CLI agents can learn a terminal model for free — and use it to act better!

This is ECHO: a hybrid objective that trains on both sides of the interaction: what the agent writes, and what the terminal writes back.

</aside>

If you’re too busy to read this whole post, here’s what we found:

Standard agent RL throws away the environment’s response. GRPO trains on action tokens and masks out terminal responses, even though they are already in context, already pass through the model, and are ground truth signals on how the agent's actions affected the environment.
ECHO fixes this by training on both sides of the interaction. It keeps the usual GRPO loss on action tokens, and adds a simple environment cross-entropy loss on terminal-output tokens. It’s a few LoCs on top of any GRPO trainer. Same rollout and forward pass, just a different mask over the logits.
ECHO works, and it’s free! ECHO improves Qwen3-8B, OpenThinker-Agent-v1-SFT, and Qwen3-14B across every benchmark we tested. ECHO also trains up to 2.3× faster to the same performance. TerminalBench-2.0 pass@1 nearly doubles at both 8B (2.7 → 5.2) and 14B (5.2 → 10.8).
ECHO teaches terminal dynamics! On held-out trajectories, environment-token cross-entropy drops sharply with ECHO and barely moves with plain GRPO. Direct evidence that ECHO teaches the model how the terminal actually responds. The same checkpoints that better predict terminal outputs also solve more tasks.
ECHO can substitute for an expert teacher. From a base Qwen3-8B with no expert demonstrations, ECHO nearly matches what GRPO after SFT on expert demonstrations achieves.
ECHO lets agents self-improve without verifier rewards! Without any verifier rewards, ECHO (without any GRPO) allows the agent to further improve just by acting in the environment and predicting what happens.

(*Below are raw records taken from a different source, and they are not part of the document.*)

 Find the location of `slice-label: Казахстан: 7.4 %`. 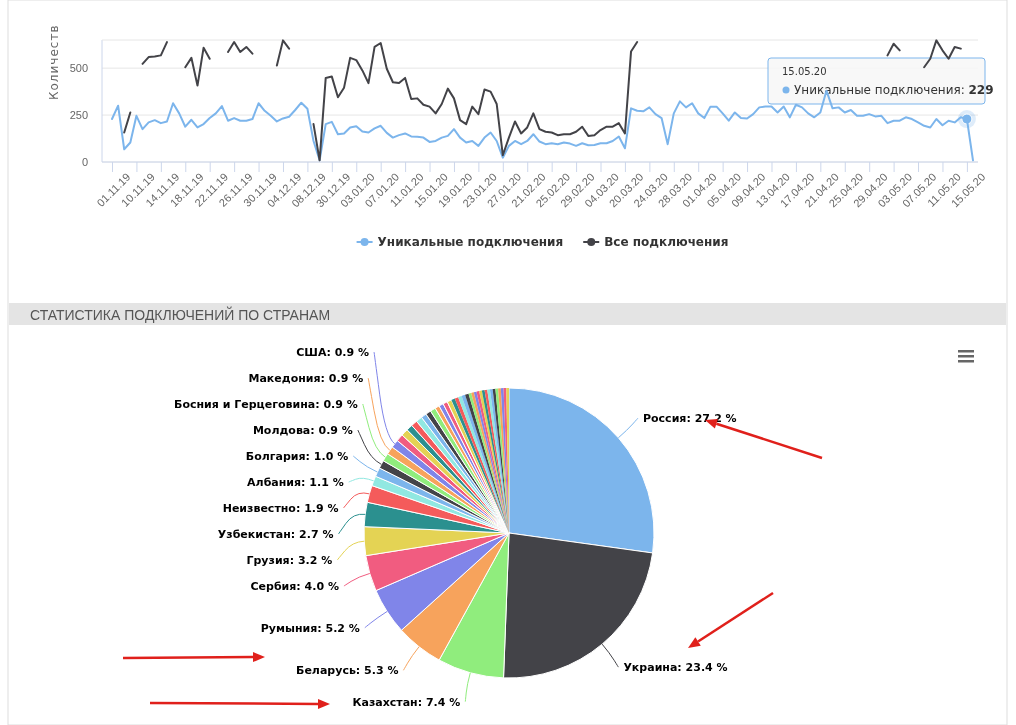

slice-label: Казахстан: 7.4 % is located at coordinates (406, 702).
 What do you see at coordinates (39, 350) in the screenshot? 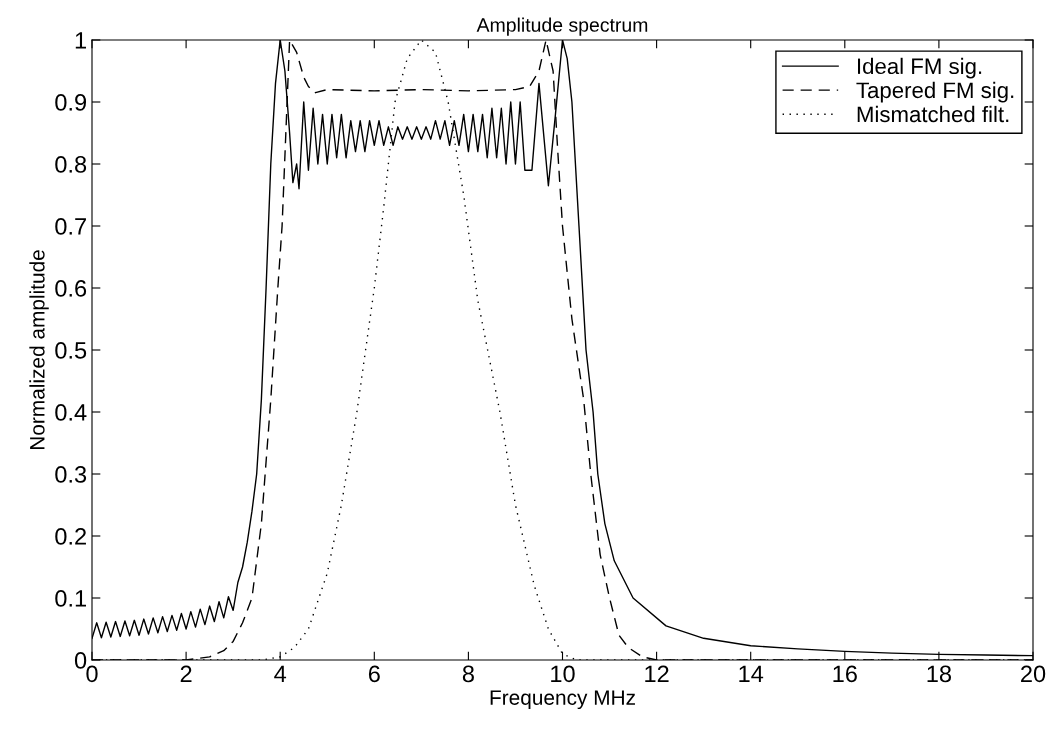
I see `y-axis-title: Normalized amplitude` at bounding box center [39, 350].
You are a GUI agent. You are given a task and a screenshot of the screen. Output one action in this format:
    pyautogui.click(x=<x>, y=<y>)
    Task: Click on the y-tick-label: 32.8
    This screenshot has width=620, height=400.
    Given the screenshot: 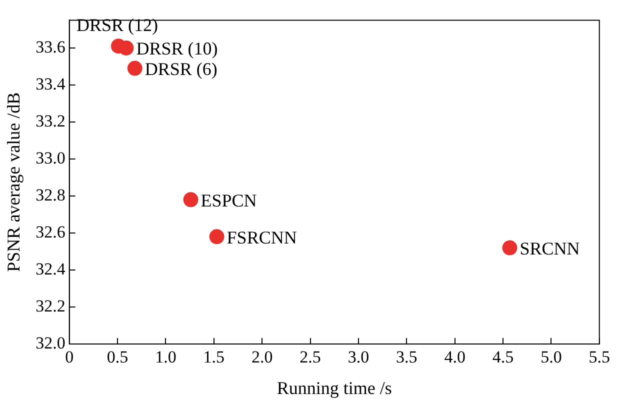 What is the action you would take?
    pyautogui.click(x=51, y=194)
    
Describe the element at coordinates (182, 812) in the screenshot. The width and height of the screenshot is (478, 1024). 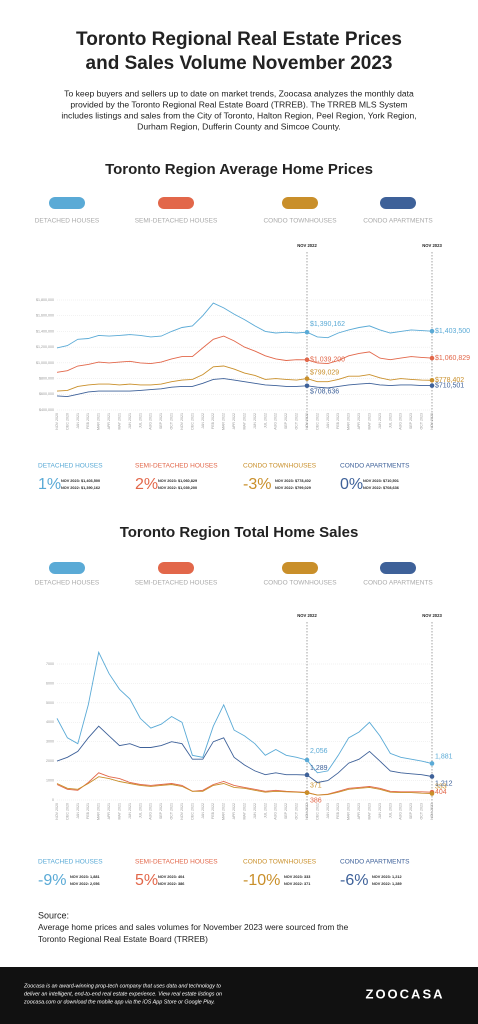
I see `x-tick-label: NOV 2021` at that location.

This started as a simple question: if every command produces a terminal response, why does RL train only on the command?

Vaish did all the work to figure it out. I contributed a silly maze experiment*, a strong opinion on the title, and saying "holy shit" when she showed me the first result. Thanks to Ahmed Awadallah for giving us space — and GPUs — to chase ideas like this, even when they start as just a research itch.

Worth noting: the first cluster run for ECHO launched March 29 😊

This work was done at AI Frontiers, a boutique research lab inside Microsoft Research.

How do you continually learn?

The first time this idea showed up it was motivated by a simple question on self-improvement and continual learning. How does an agent get better just from acting in the world?

Vaish and I had been talking since last Fall about self-improvement in CLI agents, i.e., what it would mean to get better from interacting with the environment (aka the terminal), especially without a verifier.

Verifier-free RL is a problem people have worked on for years, and most of the attempts at it face the same issue: where does supervision come from, if there’s no reward?